A seleção brasileira feminina de vôlei foi campeã do Grand Prix de Vôlei pela oitava vez, mas a equipe continua com sede de novos títulos. Para Carol Gattaz, o Brasil precisa aproveitar o grupo qualificado para obter novas conquistas e escrever o nome na história do vôlei mundial.

“Essa equipe tem muita qualidade. Ainda temos algumas barreiras, queremos vencer alguns campeonatos e fazer história”, disse Carol Gattaz, ao SporTV, revelando os novos objetivos. “É uma geração especial, de muita garra, união em quadra, nunca vi nenhum grupo assim. Tem campeonatos que ainda não ganhamos. O Mundial, a curto prazo, é o mais importante”, completou, na chegada da equipe ao Brasil.

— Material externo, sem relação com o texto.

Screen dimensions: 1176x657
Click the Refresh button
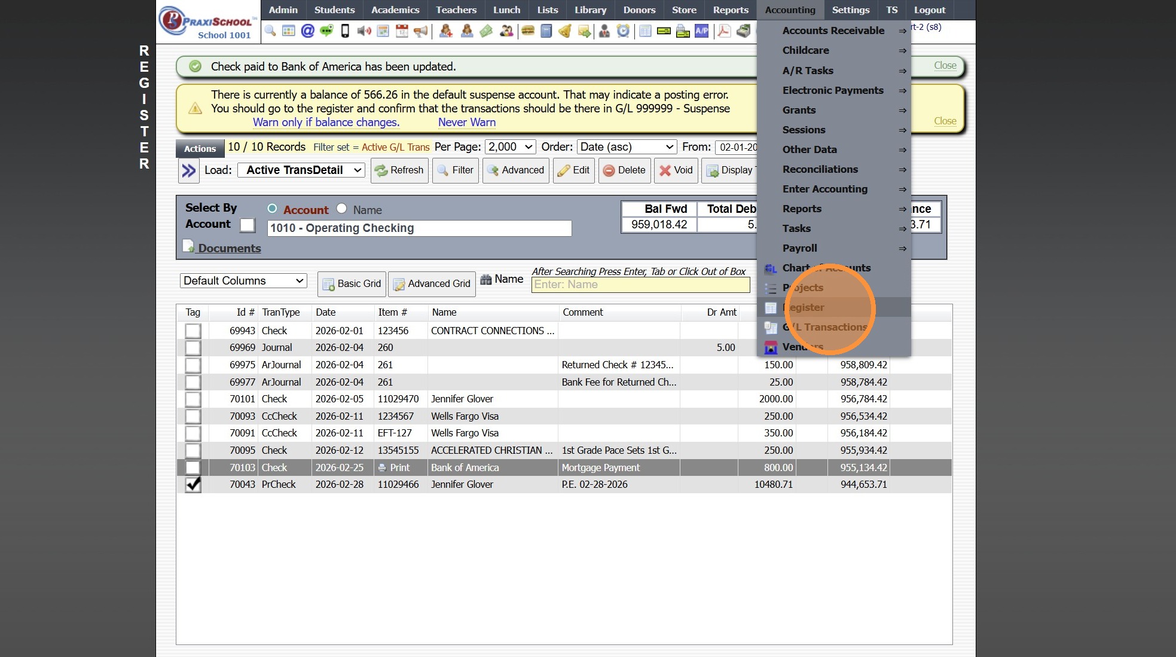pyautogui.click(x=399, y=170)
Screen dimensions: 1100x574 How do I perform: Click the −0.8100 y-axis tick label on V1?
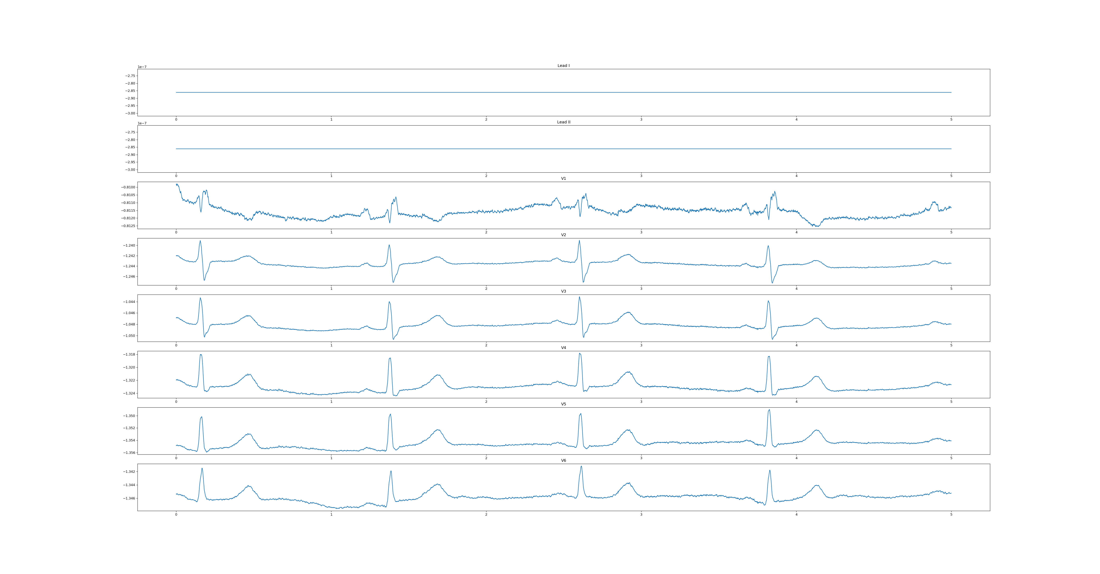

O técnico José Roberto Guimarães deixou claro que, apesar do bom desempenho, o grupo da seleção segue aberto. “Algumas jogadoras ainda vão ter que correr atrás. Vamos ver como será o futuro. Ninguém tem o lugar garantido. A luta por posição é importante, só vencemos o Grand Prix porque as jogadoras que vieram do banco auxiliaram muito”, afirmou.

A líbero Fabi reconheceu que a pressão sobre a equipe será maior nesse ciclo olímpico. “Vestir essa camisa já é pressão e começar o novo ciclo bem aumenta a expectativa. Mas dá mais confiança para a formação de um novo grupo. E começar com o pé direito é ainda melhor”, comentou.

A seleção feminina de vôlei volta a jogar em setembro, quando disputará o Final Four, no Peru. No final do mesmo mês inicia a disputa do Campeonato Sul-Americano, em Porto Alegre, classificatório para a Copa do Mundo, que será realizada no Japão, em novembro.